Pues bien, el concepto de territorio de los pueblos indígenas, y como hemos visto de cada vez más y más organizaciones campesinas, va más allá de las consideraciones sobre la capa superficial de la tierra, esa que tradicionalmente hemos usado en los sistemas de producción campesina. Por el contrario, se entiende como un espacio que engloba además de la tierra, las profundidades de la misma, pero también las aguas, montañas, bosques y el espacio aéreo. Incluso entran nuevos elementos como cuando el feminismo comunitario nos habla de que el primer territorio a defender tiene que ser el propio cuerpo humano. Y en esta visión enriquecida del concepto de territorio el equilibrio entre todas sus partes es un elemento esencial que el modelo de desarrollo jamás ha respetado. Incluso en las últimas décadas está rompiendo de forma más flagrante con los procesos de extractivismo salvaje de mineras, hidrocarburíferas, hidroeléctricas o forestales.
Pero el territorio también tiene que ver no solo con lo que éste es, sino con la tenencia del mismo. Otro elemento que entra en choque frontal con el sistema dominante. Históricamente, el modelo occidental ha abogado por la propiedad privada, individual y masculina. Sin embargo, la tenencia en los modelos indígenas, en muchas ocasiones es colectiva, comunitaria y no masculinizante, lo que no implica que el uso y producción necesariamente lo tengan que ser también, pero que supone una radical diferencia con el anteriormente citado. Como decíamos más arriba, hablamos de un duelo de paradigmas. Porque es también esa visión del uso y tenencia del territorio la que permite comprender mejor las cualidades de éste y los cuidados que sobre el mismo se deben ejercer para no sobrepasar su capacidad de regeneración y asegurarnos la sostenibilidad de la vida hoy y para las generaciones futuras. “La propiedad colectiva de la tierra es la matriz de la delincuencia y de la insurgencia, por ello hay que destruir e incorporar por la fuerza o por la vía de acuerdos los territorios indígenas al modelo corporativo transnacional de propiedad privada”. Son palabras del teniente coronel del ejército estadounidense Geoffrey B. Demarest, quien en los primeros años de este siglo dirigió una serie de misiones de la Universidad de Kansas, en México y Centroamérica, para cartografiar los territorios indígenas. Nos permiten entender mejor las preocupaciones del sistema por cuestiones que a veces se nos presentan como marginales o folklóricas, pero que éste hoy sigue percibiendo como un grave peligro para sus bases estructurales como modelo dominante.
“En defensa del territorio. La extracción de gas de roca a partir del fracking implica una muy importante ocupación del territorio, en detrimento de otros usos. Se trata de una expansión de pozos, instalaciones y caminos que competirá con otros usos como los cultivos, los pastos o los ecosistemas silvestres.” Estas son palabras no de lejanos pueblos indígenas, sino del Sindicato Andaluz de Trabajadoras y Trabajadores (SAT), escritas en un comunicado que llamaba a la defensa del territorio, entendido también como un espacio que va más allá de la capa de tierra que se trabaja. Es un ejemplo más de que hoy la tierra y el territorio son dos elementos que, afortunadamente, se han entrelazado en un continium que no se podrá desenlazar si verdaderamente se quieren abordar problemas profundos del planeta que tienen que ver con cuestiones también estrechamente relacionadas. Como es la construcción de sociedades con justicia social y reparto real de la tierra, pero también con qué cultivamos, cómo lo hacemos, qué comemos, si todos y todas podemos alimentarnos, si avanzamos hacia el verdadero bienestar para las grandes mayorías y si, además y sobre todo, mantenemos la vida sobre el planeta en condiciones de sostenibilidad del mismo y de las sociedades que sobre él habitamos.
● ● ●
INSTRUCCIONES DE TRABAJO - Según el fragmento, ¿de qué universidad eran las misiones que dirigió Geoffrey B. Demarest para cartografiar los territorios indígenas?

INFORMACIÓN PROPORCIONADA -
● ● ●
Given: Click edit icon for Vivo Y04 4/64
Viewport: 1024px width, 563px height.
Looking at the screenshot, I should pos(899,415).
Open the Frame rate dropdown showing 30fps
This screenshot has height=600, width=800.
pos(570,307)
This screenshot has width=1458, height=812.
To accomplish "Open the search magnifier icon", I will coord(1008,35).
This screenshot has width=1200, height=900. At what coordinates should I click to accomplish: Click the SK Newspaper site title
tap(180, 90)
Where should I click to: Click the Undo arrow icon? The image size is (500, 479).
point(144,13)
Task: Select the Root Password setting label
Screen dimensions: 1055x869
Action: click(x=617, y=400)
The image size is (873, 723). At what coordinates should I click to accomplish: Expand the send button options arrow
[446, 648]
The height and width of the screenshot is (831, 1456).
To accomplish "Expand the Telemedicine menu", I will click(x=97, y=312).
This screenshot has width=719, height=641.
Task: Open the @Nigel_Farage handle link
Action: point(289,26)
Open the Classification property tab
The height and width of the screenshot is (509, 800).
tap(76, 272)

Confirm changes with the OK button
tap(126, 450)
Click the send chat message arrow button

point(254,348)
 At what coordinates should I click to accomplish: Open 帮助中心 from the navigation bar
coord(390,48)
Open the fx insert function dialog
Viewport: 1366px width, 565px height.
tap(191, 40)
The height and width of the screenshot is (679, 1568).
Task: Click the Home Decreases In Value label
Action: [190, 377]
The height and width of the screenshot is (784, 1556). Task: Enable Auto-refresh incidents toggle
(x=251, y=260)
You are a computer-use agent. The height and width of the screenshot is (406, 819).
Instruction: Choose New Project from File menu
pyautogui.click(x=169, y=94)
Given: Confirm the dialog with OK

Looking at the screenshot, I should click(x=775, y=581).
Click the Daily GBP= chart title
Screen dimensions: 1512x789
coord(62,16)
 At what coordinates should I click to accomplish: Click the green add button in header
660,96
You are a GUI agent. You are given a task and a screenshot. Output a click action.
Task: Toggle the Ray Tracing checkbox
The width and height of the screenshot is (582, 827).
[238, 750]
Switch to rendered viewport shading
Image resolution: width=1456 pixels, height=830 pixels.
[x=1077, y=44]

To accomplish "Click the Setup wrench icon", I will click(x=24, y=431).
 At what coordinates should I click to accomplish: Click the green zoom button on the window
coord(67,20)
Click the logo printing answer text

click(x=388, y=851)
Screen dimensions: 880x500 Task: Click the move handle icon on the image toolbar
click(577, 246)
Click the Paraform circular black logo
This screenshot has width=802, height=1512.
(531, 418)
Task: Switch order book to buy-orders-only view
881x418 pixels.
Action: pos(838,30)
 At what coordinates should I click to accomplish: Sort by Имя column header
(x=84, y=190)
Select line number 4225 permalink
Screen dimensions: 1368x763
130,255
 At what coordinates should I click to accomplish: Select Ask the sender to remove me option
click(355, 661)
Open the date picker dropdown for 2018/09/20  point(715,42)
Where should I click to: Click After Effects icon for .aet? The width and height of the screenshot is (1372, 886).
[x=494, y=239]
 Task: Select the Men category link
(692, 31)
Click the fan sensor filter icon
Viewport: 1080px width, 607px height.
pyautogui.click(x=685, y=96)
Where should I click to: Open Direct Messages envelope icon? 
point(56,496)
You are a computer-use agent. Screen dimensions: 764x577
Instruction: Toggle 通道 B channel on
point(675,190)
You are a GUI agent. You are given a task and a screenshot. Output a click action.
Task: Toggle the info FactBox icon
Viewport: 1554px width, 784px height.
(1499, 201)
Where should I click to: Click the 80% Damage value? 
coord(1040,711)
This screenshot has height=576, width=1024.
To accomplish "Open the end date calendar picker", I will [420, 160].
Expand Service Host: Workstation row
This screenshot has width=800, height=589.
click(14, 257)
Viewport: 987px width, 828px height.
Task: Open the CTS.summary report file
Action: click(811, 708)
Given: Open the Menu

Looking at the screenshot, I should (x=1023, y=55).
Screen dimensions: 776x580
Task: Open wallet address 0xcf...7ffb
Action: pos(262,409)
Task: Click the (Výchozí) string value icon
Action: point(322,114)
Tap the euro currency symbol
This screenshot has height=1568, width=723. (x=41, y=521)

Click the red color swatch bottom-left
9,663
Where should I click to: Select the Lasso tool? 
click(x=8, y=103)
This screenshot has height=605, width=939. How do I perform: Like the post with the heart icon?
● ● ●
RESULTADO ESPERADO - De la Universidad de Kansas.